Banks likely won't have the option to sell shares because who would buy shares in a bank showing shaky results of the stress test? While it may be possible to find a cheap price investors would consider, it may not be any better than the conversion of the TARP preferred shares.
Congress clearly does not want to approve any additional money for TARP, so getting more federal funds also may not be a real option for the banks. Congress and the public want more disclosure about how the money is being used before thinking about additional funding. Since the Treasury Department and the banks have been reluctant to release additional information, additional federal funding is not an option. In addition, compensation and bonus issues continue to hurt any chance of getting new federal funding.
This leaves the banks in trouble with only one true option -- agreeing to the conversion of the preferred shares to common shares. But is that just a back door to nationalization? Some believe it is. By doing this, the banks can prop up their capital under accounting rules, but not dilute the value of shares for current investors. Also, banks that convert shares to common stock, won't be obligated to pay the preferred dividends, thus reducing their cash outlay. Still, the U.S. government will become one of their largest shareholders. What type of control will the government want over a bank's actions once it owns a controlling stake?
Morgan Stanley (MS) believes that SunTrust Banks (STI), KeyCorp (KEY), and Regions Financial Corp (RF) are the ones most likely to need capital. Shares in these banks have lost about 70 percent of their value in the past year.
Bad assets have soared 169 percent over past year at 13 of the largest U.S. banks, according to first quarter data from Bloomberg. With U.S. unemployment at 8.5 percent, its highest rate since 1983, bad assets will likely rise.

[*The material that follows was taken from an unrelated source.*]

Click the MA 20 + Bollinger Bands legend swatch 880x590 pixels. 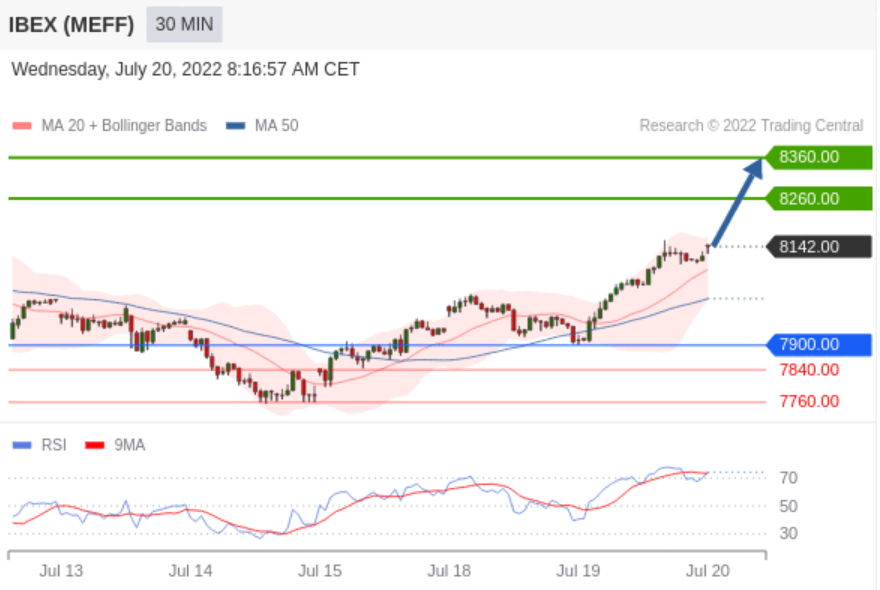pyautogui.click(x=22, y=126)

The stress tests looked at bank capital needs if unemployment rose to 10.3 percent in 2010 and home prices dropped 7 percent.
Many economists believe an unemployment rate of 10 percent or more is possible before we see an improvement in the labor market, meaning these tests appear to have been realistic. The big question is -- if a bank fails this test, is it worth saving at all?
Lita Epstein has written more than 25 books, including Reading Financial Reports for Dummies and the Complete Idiot's Guide to Value Investing.